Apatosaurus is partially confirmed to be on Isla Sorna due to The Lost World Official Souvenir Magazine identifying the bones in the town as belonging to an “Apatosaur”.

“Everywhere, the land is is dotted with dinosaur skeletons. Some are huge apatosaurs, while others are smaller herbivores of many different species.”

(The Lost World Souvenir Magazine, 42).

Futher evidence stems from a dinosaur fetus prop from Jurassic Park 3 that appears to bear a resemblance to a undeveloped, baby Apatosaur as the neck would grow longer later in life; however, some say this prop looks like a Hadrosaurus.

Hadrosaurus

Hadrosaurus’ presence on Isla Sorna is determined from this piece of evidence here; however, the evidence is suspect as this prop does not appear in the film at all. It does share some uncanny resembelence to Roland Tembo’s InGen Dinosaur Packets though, but again the status of this animal is debatable and not considered canon at this time due to the prop not being actually seen in the film, but instead a later variant of this prop.

Leptoceratops

Leptoceratops is partially confirmed as being on Isla Sorna due to a logo for TLW depicting what appears to be a Leptoceratops. This is the only source of evidence for the animal; however, we’re not entirely sure that it is a Leptoceratops that the logo is representing. Worthy of note is that there were talks of Leptoceratops prior to the movie’s release, and it actually was in a prior script before one of the final revisions before TLW’s filming. However, this script is now lost to us.

Maiasaura and Muttaburrasaurus

The two JP3 trading cards made by InkWorks featuring Muttaburrasaurus and Maiasaura are the only evidence for these animals.

Psittacosaurus

As for the fate of poor Psittacosaurus it is not confirmed to be on either Isla Sorna or Isla Nublar. Even though Psittacosaurus was posted as a dinosaur of Jurassic Park on the Ride Official site, which has been taken down, as well as The Lost World Official Site it is generally not accepted as movie canon for a few reasons: Psittacosaurus was meant to be a ride exclusive dinosaur for Universal Studios theme parks, meaning in the alternative universe of the rides it was cloned after the events of Isla Nublar and possibly after Isla Sorna was abandoned to be at the location of Universal Studios.
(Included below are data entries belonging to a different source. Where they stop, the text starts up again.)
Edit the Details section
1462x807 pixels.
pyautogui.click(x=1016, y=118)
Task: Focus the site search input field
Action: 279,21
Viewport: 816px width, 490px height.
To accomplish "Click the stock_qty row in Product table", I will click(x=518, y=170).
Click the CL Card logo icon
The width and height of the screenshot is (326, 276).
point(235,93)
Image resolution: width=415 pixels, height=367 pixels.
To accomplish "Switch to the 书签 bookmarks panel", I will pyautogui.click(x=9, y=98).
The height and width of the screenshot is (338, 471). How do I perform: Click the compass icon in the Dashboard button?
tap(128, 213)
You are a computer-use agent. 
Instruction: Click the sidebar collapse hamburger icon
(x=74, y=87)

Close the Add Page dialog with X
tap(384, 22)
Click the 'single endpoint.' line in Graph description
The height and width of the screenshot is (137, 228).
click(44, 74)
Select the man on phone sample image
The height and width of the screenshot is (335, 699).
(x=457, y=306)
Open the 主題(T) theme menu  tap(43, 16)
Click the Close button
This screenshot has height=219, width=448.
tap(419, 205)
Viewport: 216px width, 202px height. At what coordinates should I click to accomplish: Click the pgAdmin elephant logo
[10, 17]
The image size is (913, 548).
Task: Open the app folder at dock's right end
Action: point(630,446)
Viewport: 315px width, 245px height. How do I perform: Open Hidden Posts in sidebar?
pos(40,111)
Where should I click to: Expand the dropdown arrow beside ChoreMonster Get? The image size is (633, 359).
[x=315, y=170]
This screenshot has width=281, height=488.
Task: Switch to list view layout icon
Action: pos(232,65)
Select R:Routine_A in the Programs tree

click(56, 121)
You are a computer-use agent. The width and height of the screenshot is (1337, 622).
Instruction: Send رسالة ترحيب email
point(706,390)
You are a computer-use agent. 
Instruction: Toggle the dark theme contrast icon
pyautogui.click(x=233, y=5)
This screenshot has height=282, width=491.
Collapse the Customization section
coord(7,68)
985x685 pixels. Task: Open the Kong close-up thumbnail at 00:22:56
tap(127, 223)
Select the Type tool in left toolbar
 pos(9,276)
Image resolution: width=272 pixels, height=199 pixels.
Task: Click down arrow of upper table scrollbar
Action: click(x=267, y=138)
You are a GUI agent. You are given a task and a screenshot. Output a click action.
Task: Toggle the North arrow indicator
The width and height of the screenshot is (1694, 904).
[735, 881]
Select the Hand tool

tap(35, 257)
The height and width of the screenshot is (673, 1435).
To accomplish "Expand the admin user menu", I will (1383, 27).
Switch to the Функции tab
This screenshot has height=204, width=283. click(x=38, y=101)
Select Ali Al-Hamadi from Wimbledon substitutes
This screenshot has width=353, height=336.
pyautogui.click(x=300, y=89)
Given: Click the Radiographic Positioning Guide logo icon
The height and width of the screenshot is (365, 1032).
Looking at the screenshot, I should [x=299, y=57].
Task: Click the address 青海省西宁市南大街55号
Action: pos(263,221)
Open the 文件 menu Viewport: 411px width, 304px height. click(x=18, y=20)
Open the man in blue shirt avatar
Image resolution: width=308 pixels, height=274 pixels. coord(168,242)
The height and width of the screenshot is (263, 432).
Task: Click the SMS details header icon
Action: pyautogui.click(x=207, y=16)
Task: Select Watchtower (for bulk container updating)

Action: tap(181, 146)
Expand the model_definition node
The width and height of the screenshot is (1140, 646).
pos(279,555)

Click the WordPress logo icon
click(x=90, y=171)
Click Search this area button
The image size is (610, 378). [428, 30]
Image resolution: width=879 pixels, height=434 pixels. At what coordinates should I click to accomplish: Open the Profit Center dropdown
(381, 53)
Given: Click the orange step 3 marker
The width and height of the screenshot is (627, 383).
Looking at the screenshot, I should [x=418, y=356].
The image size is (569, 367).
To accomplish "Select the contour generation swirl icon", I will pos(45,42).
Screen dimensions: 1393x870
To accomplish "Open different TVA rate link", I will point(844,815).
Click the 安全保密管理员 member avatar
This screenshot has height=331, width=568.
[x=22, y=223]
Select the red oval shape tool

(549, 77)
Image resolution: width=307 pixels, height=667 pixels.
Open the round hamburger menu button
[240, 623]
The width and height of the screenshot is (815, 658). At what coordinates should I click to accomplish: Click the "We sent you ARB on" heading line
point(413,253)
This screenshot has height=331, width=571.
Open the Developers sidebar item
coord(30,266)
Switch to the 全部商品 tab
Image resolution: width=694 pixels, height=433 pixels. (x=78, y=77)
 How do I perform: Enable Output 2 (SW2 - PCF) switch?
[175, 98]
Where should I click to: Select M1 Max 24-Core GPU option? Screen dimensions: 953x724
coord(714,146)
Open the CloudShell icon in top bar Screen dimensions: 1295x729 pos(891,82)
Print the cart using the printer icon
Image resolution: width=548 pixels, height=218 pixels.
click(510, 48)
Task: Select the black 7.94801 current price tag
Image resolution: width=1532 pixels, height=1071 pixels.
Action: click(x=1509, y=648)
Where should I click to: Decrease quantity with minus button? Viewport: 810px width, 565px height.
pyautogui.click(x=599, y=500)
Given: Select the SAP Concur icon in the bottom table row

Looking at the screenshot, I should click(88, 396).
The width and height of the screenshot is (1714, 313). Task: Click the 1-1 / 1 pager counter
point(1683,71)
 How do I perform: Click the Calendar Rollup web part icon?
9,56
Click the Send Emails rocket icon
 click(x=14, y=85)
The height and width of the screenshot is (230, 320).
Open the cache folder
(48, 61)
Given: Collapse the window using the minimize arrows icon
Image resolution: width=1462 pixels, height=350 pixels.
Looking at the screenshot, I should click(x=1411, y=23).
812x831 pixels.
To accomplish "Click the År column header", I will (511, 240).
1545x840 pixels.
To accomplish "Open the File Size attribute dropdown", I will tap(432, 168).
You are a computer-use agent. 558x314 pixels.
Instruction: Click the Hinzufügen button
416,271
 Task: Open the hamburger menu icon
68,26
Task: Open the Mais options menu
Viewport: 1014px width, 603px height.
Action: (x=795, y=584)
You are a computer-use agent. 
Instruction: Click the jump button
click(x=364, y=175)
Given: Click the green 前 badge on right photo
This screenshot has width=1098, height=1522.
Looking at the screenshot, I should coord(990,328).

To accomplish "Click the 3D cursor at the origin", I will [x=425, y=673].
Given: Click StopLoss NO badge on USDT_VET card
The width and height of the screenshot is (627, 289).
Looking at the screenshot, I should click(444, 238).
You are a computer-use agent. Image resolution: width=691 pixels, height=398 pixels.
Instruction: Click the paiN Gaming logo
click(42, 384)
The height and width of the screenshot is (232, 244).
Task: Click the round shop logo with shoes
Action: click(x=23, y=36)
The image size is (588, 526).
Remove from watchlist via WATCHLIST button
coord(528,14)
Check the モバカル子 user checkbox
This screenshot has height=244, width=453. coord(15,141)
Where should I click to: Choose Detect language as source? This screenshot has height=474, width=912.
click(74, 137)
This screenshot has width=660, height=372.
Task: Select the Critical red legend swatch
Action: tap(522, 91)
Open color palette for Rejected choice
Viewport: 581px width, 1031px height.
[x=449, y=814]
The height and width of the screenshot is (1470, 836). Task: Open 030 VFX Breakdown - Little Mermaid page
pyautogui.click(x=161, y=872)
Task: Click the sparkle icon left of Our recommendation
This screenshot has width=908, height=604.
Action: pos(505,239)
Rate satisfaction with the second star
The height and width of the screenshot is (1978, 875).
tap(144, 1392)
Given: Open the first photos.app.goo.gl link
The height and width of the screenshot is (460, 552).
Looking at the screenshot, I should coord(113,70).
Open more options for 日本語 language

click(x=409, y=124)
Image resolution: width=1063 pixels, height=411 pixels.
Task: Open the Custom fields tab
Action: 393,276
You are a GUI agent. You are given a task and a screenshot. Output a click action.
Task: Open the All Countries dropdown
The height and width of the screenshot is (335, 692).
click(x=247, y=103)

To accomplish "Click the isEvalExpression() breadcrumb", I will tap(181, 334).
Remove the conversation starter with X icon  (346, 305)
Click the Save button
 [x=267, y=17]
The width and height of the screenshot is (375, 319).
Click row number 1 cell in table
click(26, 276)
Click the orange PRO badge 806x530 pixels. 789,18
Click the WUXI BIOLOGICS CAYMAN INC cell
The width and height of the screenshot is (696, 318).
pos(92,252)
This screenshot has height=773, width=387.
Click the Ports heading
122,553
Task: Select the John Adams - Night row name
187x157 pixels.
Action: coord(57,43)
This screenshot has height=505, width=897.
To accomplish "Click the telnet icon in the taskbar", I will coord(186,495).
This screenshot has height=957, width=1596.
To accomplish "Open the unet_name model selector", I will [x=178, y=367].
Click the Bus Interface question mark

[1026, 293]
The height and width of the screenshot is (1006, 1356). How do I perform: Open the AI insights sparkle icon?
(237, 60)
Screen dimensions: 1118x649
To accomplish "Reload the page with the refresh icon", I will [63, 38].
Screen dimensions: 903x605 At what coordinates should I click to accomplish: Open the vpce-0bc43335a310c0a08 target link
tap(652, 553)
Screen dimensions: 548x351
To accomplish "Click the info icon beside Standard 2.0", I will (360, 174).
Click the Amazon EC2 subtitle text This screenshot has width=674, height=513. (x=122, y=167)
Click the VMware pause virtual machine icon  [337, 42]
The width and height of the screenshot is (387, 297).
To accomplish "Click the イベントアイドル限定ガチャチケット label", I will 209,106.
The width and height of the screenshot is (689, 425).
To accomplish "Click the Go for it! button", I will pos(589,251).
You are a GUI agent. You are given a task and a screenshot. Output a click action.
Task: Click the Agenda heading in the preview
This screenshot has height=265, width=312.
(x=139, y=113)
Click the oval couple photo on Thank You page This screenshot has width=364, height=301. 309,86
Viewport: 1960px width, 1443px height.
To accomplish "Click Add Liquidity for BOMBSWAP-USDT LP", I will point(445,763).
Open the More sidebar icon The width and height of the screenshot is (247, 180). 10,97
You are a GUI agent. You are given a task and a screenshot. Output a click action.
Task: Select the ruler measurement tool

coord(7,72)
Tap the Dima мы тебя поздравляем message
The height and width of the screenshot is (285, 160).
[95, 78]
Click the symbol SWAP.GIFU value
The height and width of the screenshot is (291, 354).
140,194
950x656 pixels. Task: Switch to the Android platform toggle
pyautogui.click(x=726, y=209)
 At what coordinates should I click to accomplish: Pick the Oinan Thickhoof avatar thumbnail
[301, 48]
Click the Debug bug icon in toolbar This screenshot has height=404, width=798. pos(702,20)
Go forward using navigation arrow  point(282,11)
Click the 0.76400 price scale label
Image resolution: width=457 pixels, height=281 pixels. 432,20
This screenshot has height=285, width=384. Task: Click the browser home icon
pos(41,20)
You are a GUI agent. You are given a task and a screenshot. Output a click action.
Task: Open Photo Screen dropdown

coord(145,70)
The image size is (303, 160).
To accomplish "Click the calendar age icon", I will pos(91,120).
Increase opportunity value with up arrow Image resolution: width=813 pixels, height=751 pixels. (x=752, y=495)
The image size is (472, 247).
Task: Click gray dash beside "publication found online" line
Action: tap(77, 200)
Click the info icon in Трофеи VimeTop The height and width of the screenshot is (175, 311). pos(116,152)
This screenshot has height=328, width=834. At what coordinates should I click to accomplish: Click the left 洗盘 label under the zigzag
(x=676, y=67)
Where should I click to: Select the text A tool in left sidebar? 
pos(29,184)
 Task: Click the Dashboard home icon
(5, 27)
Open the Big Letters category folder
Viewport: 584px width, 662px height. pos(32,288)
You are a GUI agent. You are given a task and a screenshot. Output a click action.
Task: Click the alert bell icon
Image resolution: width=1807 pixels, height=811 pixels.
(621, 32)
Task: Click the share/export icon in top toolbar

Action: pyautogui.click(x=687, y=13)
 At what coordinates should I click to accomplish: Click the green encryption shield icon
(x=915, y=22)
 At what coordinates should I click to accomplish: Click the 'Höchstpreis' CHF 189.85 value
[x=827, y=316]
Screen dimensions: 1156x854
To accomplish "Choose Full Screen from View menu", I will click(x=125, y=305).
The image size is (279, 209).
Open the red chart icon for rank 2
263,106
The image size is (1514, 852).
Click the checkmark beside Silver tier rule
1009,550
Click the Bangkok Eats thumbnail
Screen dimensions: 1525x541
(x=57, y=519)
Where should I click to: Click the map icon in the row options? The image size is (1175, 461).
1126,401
There has been zero movie reference to a Jurassic Park theme park to be a subsidiary of Universal Studios, which the ride implies InGen has become in the ride’s introductionary videos. The point being stressed here is that the rides are seperate to the movies unless they’re making an uncontradictory referral to movie events that preceed them. That was the case with why Compsognathus is accepted as being on Isla Nublar. The other reason why Psittacosaurus is not considered a movie canon dinosaur is because The Lost World Official Site is not considered canon. The reason for this is the fact that the map present on The Lost World Official site depicting Isla Sorna is horribly inaccurate and contradicts what is in the movie. The Isla Sorna map on The Lost World Official site is actually more comparable to the novel version than anything. Also, it was noted that The Lost World Official site was also reprinting the same material from the JP Hollywood Official Ride’s Site.